We need decent flats in urban areas families can live in and swap for bigger ones when they have more children or the little ones turn into teenagers. But the emphasis in home building is skewed towards the trad family house, semi-detached or terraced. At the most recent official count last year, around four-fifths of England's 23m dwellings were houses or bungalows and only one in five a flat or maisonette.
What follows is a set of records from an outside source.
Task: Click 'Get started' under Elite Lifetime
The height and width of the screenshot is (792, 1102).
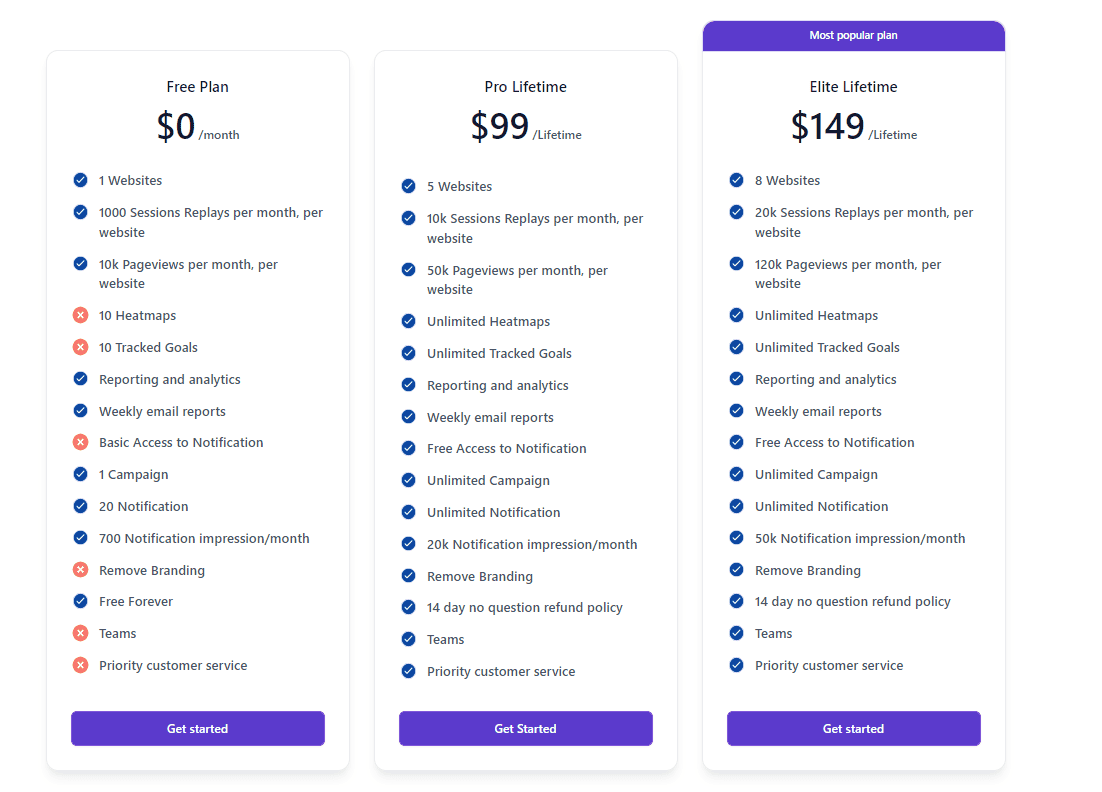Action: point(853,728)
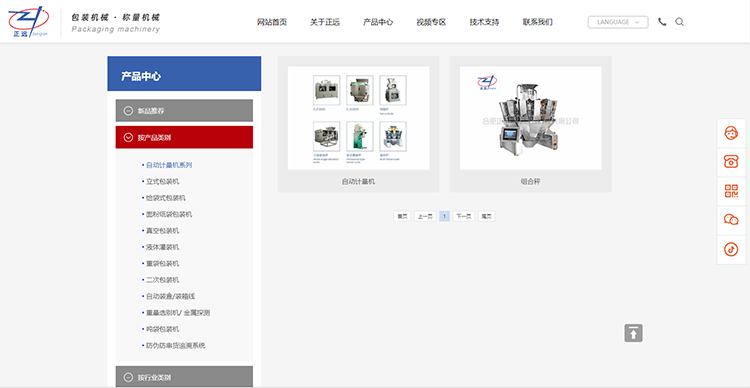Click the TikTok icon in sidebar
The width and height of the screenshot is (750, 388).
point(731,249)
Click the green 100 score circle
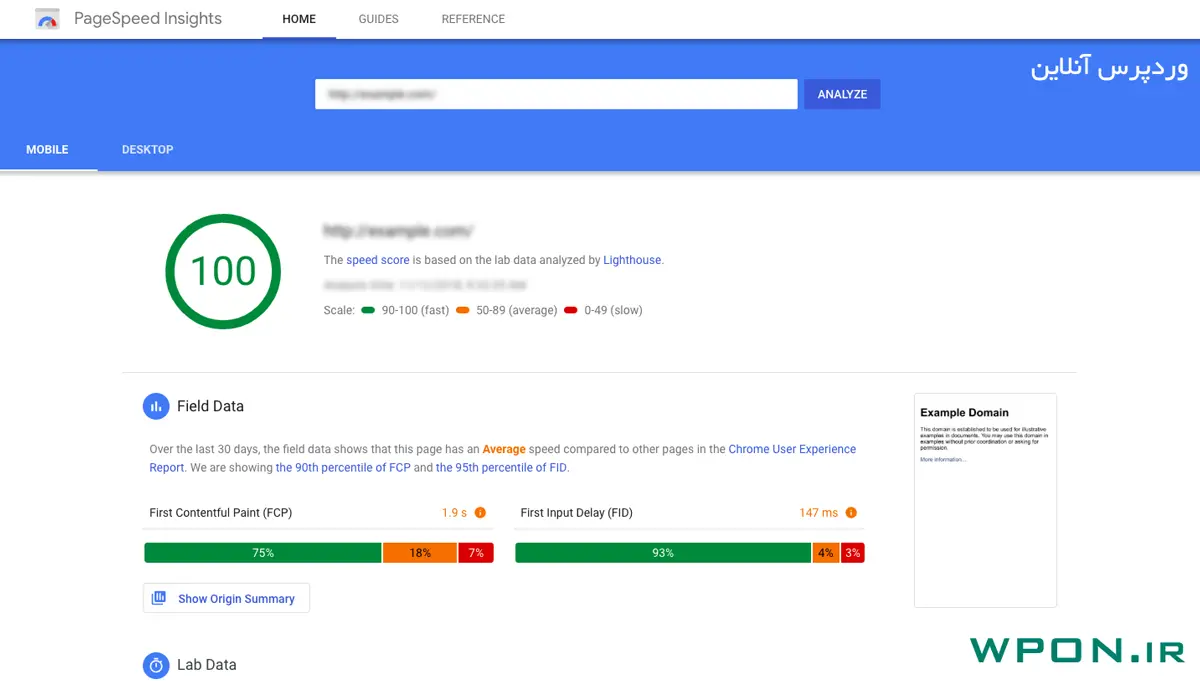 223,271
In London high-rises are being built with Middle Eastern money for foreigners to rent to other foreigners. We need social landlords to be given the resources to build, not high-rises, but five- and six-storey eco-blocks, pleasingly designed and landscaped, with the flexibility for young couples, families and pensioners to live near each other and swap when their circumstances change.

If the lifts work, the flats are spacious and there are trees and places to play, such rented accommodation would benefit every city. But builders hate the idea. It takes more thought and planning than they are used to.

With crime falling and public transport improving, especially with the new tram networks, people want to live in urban areas like never before.

So now is the time to boost housing associations, which accounted for only 1% of housing starts in the three months to the end of March. George Osborne halved government spending on them in his first spending review in 2010. That money should be replaced and city regeneration put centre stage.

Whoever thought this up doesn't deserve a bonus

The chairman of HSBC admitted last week what the City has been whispering for ages: bankers are likely to be given big pay rises as a result of the EU's cap on bonuses. From next year, Brussels is limiting bonuses for anyone paid more than €500,000 (£430,000) a year to one times their salary – or twice with the explicit approval of shareholders. Douglas Flint conceded that HSBC was considering giving bankers pay rises to compensate them for their potentially lower total income.

So a larger proportion of a banker's pay looks likely to be in fixed salary, meaning that banks will have smaller sums to claw back from bankers when things go wrong. It will mean bankers have less of their income at risk and so less incentive to think about the risks they are taking.

The sentiment behind the bonus cap – clamping down on bankers' pay – is a undoubtedly a good one. But the method was ill thought through and the consequences could be disastrous.